Williams y Silva coinciden en que, si se siguen hasta su conclusión estrictamente lógica, estas metáforas invitan a la división entre una base económica y un reino celestial de ideas precisamente allí donde Marx había tratado de exponer su total interrelación. Por eso no sorprende que Silva eligiera como uno de sus epígrafes la frase «el lenguaje es conciencia práctica» (de La ideología alemana), que también constituyó la base de la teoría madura de Williams sobre el lenguaje, la literatura y la forma.

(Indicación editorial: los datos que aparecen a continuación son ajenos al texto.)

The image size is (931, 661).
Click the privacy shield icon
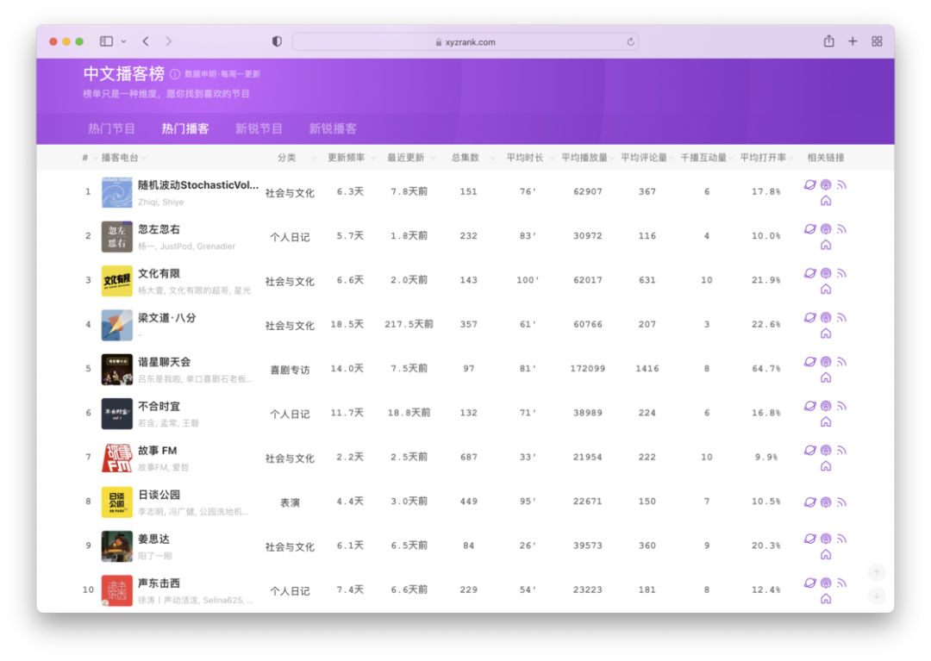pos(277,41)
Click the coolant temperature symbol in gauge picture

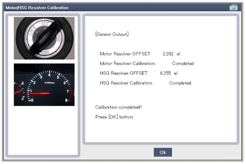pos(22,84)
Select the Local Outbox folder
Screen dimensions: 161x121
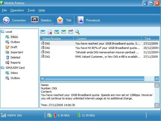pyautogui.click(x=15, y=42)
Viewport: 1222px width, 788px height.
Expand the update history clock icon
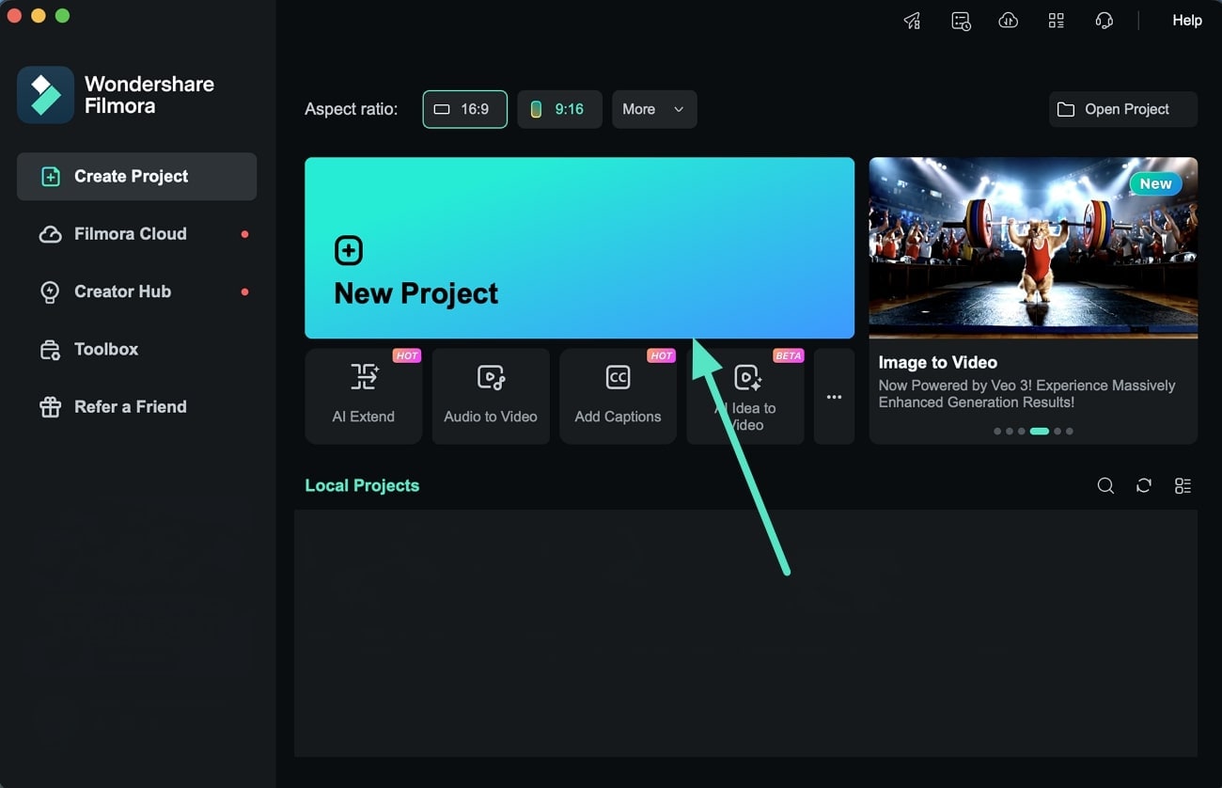[x=961, y=20]
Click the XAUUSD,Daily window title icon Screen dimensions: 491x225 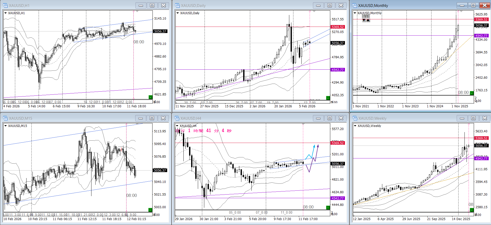click(x=177, y=5)
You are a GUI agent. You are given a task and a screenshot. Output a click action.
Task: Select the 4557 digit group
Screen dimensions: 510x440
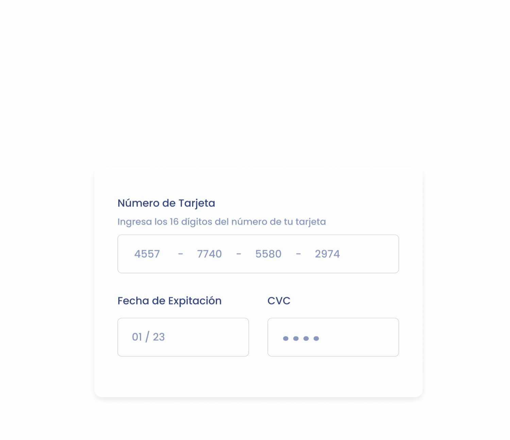(x=147, y=254)
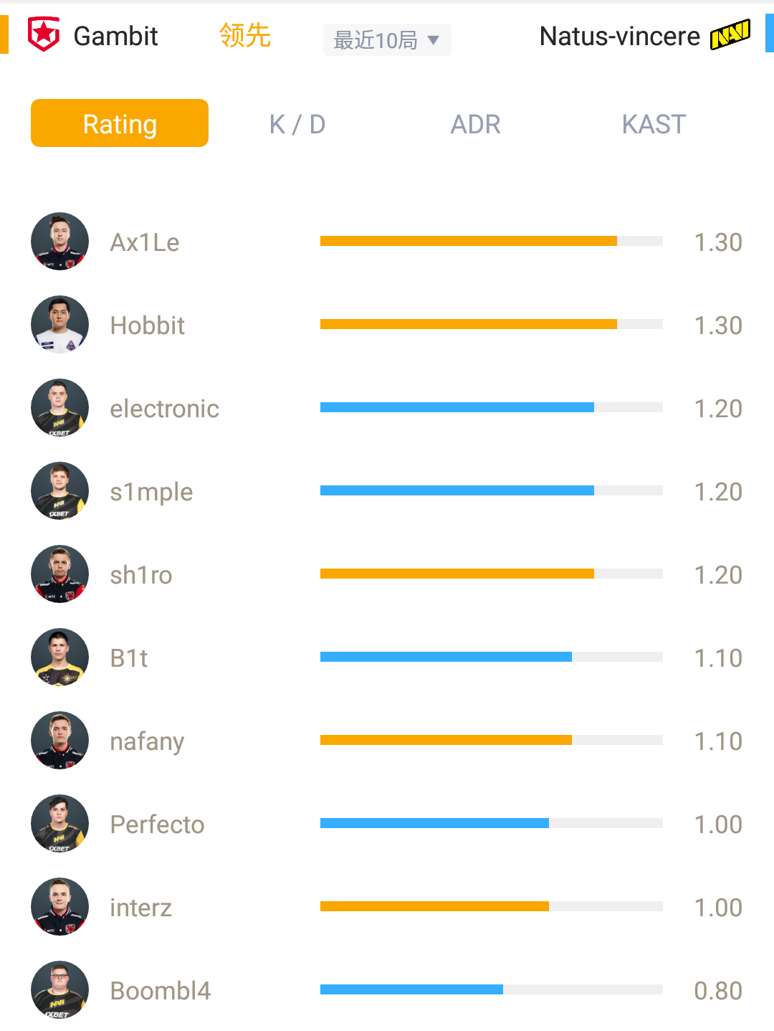The image size is (774, 1031).
Task: Click the dropdown arrow beside 最近10局
Action: click(x=433, y=40)
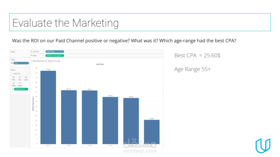
Task: Open the Size mark property
Action: coord(20,78)
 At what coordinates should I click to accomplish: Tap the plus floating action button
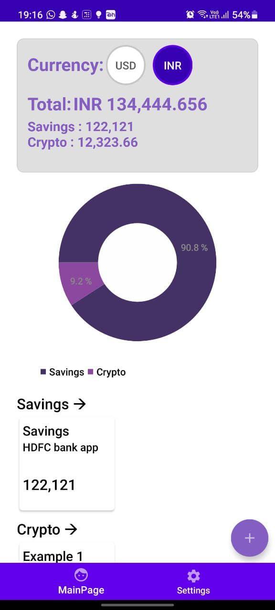tap(249, 538)
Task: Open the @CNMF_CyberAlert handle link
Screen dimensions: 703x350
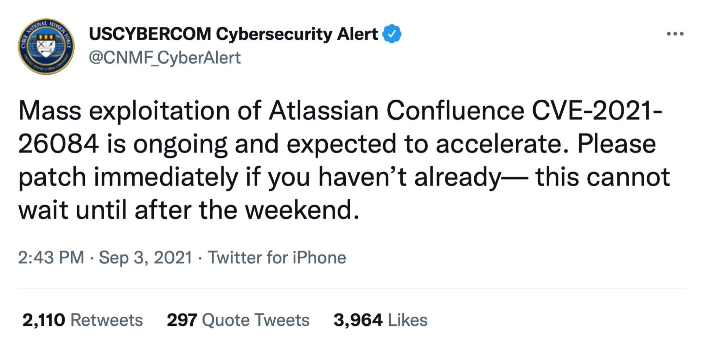Action: (165, 58)
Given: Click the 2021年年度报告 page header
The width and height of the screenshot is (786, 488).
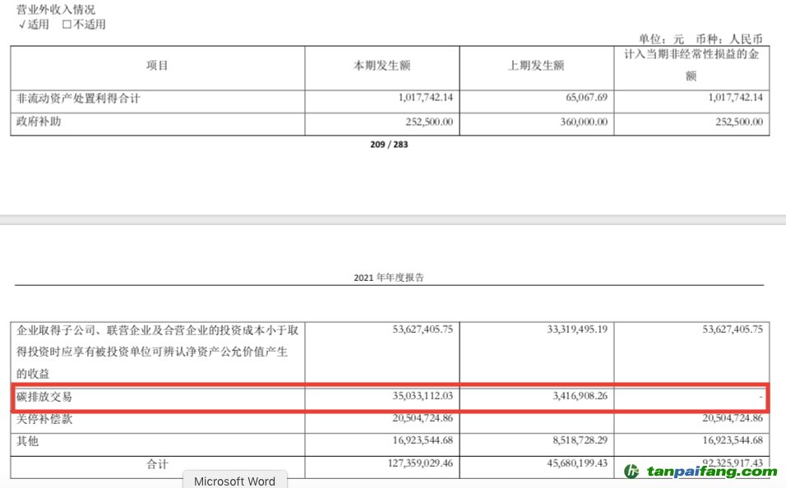Looking at the screenshot, I should click(x=389, y=278).
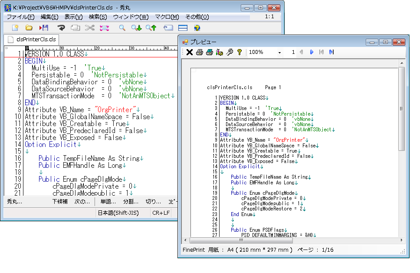
Task: Open preview settings with the wrench icon
Action: 230,52
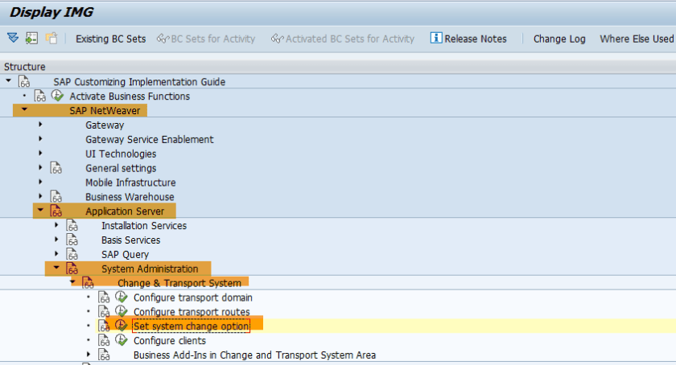This screenshot has height=365, width=676.
Task: Click the Expand All subtree toolbar icon
Action: (x=12, y=38)
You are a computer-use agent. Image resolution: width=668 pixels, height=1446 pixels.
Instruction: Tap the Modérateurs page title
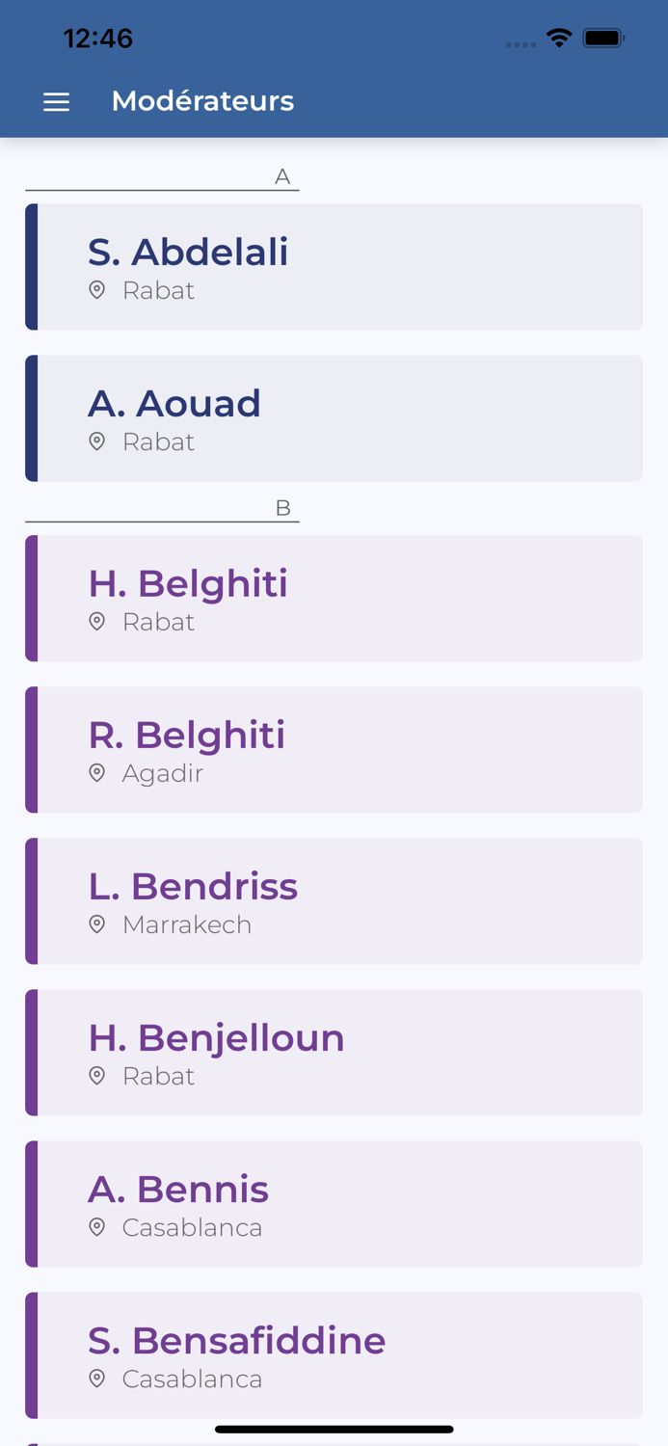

Marx sabía escribir sucio; era un maestro de la hoja a bocajarro. Sin embargo, Silva también insiste, con razón, en que la ardiente indignación de Marx iba de la mano de la ironía: «¡Cuántos han intentado imitar el estilo de Marx, sólo para copiar la indignación olvidando la ironía!». Así como la «dialéctica de la expresión» era una estilización del movimiento dialéctico de la realidad, la ironía es el modo estilístico de la concepción general de la historia de Marx. Según Silva:
Una vez más, un atributo del estilo de Marx se lee como formalización literaria de un proceso histórico.
El libro termina llevando esta línea argumental a su conclusión lógica: la alienación es una gran metáfora. Del mismo modo que la metáfora requiere la transferencia de un significado a otro, en la sociedad capitalista «nos encontramos con una extraña y abarcadora transferencia del significado real de la vida humana hacia un significado distorsionado». En lugar de ser una simple figura retórica que puede extraerse de la realidad que «meramente» representa, Silva insiste en que la propia alienación capitalista tiene una estructura metafórica.
Tal vez podría decirse lo mismo de los individuos, que son tratados en El Capital volumen 1, en las famosas palabras de Marx, «sólo en la medida en que son las personificaciones de categorías económicas, los portadores [Träger] de relaciones de clase e intereses particulares». Cuando Marx se refirió a los capitalistas individuales como «capital personificado», no estaba sugiriendo que los capitalistas actúen como si fueran personificaciones (alegóricas), sino que son personificaciones vivas del capital, colapsando así cualquier distinción demasiado nítida entre figura literaria y contenido histórico.
Cuando el estilo se convierte en una cuestión del movimiento fundamental de la propia historia, ya no puede dejarse de lado como mera afectación literaria. Silva lo plantea con gracia, no poca fuerza y una concisión admirable.